── Extracted information

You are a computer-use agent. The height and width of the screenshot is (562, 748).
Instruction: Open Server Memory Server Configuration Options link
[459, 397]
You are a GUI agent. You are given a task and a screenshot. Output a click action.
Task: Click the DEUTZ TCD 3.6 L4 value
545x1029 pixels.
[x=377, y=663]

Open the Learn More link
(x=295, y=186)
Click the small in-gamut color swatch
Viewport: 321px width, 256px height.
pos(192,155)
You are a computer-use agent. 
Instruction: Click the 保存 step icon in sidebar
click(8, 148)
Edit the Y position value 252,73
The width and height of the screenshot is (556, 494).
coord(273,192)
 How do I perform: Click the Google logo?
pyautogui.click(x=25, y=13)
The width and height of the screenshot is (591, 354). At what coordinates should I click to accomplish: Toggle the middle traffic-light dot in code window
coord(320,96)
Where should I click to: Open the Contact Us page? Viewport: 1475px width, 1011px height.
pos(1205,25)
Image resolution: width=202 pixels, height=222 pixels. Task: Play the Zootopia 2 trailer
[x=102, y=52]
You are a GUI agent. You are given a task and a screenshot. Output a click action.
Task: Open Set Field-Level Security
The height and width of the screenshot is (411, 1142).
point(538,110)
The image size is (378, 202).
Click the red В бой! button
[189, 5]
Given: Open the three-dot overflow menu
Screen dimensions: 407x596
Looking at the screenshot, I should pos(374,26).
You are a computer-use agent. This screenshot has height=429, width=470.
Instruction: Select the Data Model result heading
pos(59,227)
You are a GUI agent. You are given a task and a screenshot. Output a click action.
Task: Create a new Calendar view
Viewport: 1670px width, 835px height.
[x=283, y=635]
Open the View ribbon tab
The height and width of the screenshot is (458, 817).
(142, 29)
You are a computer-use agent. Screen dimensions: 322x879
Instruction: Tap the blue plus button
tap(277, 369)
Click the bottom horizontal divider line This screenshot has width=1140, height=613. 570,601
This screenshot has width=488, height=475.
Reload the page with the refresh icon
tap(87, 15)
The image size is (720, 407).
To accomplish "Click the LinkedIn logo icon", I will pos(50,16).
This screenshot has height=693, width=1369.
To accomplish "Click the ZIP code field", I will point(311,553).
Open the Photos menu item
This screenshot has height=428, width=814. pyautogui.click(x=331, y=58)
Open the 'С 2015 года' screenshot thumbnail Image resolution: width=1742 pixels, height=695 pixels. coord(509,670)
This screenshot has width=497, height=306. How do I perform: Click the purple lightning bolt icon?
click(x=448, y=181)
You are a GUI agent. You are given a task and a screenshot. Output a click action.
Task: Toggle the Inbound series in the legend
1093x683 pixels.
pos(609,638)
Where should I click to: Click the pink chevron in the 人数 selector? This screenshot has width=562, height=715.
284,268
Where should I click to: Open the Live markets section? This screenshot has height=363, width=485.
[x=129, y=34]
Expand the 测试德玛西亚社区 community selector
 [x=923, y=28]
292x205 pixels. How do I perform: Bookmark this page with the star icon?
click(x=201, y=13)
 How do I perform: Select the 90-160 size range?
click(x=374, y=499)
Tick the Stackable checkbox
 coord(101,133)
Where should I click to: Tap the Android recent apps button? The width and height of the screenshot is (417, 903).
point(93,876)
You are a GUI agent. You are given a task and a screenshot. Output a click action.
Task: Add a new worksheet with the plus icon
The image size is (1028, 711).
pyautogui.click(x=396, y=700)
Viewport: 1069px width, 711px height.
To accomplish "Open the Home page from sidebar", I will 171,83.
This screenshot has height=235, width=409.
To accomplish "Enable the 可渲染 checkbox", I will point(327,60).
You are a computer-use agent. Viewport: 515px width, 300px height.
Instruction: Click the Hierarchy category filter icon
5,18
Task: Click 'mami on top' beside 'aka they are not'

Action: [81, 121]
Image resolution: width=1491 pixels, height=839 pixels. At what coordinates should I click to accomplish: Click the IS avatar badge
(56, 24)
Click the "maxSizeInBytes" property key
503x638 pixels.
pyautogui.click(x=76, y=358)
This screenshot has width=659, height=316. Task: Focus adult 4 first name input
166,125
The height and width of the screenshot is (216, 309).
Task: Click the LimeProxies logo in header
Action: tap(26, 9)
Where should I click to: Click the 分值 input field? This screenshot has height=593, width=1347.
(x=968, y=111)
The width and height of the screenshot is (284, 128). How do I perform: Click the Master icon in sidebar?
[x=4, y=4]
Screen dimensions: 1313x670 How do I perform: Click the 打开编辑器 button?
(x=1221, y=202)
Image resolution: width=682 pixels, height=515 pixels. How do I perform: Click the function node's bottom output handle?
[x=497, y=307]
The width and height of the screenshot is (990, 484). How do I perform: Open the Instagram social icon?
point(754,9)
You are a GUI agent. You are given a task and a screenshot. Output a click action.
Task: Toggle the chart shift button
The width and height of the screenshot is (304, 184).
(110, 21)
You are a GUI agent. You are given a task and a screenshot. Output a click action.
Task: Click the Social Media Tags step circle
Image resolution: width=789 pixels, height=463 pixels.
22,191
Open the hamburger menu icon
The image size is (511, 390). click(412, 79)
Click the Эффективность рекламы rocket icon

────

### [Requirement]
Gather up, from the records above, each line where the word "computer" appears.

### [Exercise output]
You are a computer-use agent. The height and width of the screenshot is (562, 748).
You are a computer-use agent. 
You are a computer-use agent. This screenshot has height=429, width=470.
You are a computer-use agent. Screen dimensions: 322x879
You are a computer-use agent. Viewport: 515px width, 300px height.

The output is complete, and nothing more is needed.